Exercise details
Reproduce the following material verbatim, line by line, with no alteration.

Excerpted data
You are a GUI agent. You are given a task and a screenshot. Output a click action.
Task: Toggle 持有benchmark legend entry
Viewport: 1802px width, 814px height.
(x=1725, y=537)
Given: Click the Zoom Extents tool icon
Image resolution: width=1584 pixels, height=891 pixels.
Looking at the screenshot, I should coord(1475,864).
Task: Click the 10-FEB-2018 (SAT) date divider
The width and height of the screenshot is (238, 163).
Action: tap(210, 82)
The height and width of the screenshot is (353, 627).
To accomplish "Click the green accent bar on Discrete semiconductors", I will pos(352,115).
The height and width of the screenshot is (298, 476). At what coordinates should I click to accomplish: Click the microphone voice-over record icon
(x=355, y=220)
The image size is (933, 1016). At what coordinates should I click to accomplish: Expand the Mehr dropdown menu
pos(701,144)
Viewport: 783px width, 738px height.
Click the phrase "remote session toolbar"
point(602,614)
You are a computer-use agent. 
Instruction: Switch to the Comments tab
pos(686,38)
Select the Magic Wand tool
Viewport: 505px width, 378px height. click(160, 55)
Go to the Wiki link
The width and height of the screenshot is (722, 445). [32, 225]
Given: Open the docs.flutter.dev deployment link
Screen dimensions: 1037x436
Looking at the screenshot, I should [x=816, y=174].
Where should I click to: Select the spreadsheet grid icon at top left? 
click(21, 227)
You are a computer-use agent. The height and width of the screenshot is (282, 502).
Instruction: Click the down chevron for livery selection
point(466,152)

The answer
You are a GUI agent. You are given a task and a screenshot. Output a click action.
Task: Toggle 持有benchmark legend entry
Viewport: 1802px width, 814px height.
(x=1725, y=537)
Given: Click the Zoom Extents tool icon
Image resolution: width=1584 pixels, height=891 pixels.
Looking at the screenshot, I should coord(1475,864).
Task: Click the 10-FEB-2018 (SAT) date divider
The width and height of the screenshot is (238, 163).
Action: tap(210, 82)
The height and width of the screenshot is (353, 627).
To accomplish "Click the green accent bar on Discrete semiconductors", I will pos(352,115).
The height and width of the screenshot is (298, 476). At what coordinates should I click to accomplish: Click the microphone voice-over record icon
(x=355, y=220)
The image size is (933, 1016). At what coordinates should I click to accomplish: Expand the Mehr dropdown menu
pos(701,144)
Viewport: 783px width, 738px height.
Click the phrase "remote session toolbar"
point(602,614)
You are a computer-use agent. 
Instruction: Switch to the Comments tab
pos(686,38)
Select the Magic Wand tool
Viewport: 505px width, 378px height. click(160, 55)
Go to the Wiki link
The width and height of the screenshot is (722, 445). [32, 225]
Given: Open the docs.flutter.dev deployment link
Screen dimensions: 1037x436
Looking at the screenshot, I should [x=816, y=174].
Where should I click to: Select the spreadsheet grid icon at top left? 
click(21, 227)
You are a computer-use agent. The height and width of the screenshot is (282, 502).
Instruction: Click the down chevron for livery selection
point(466,152)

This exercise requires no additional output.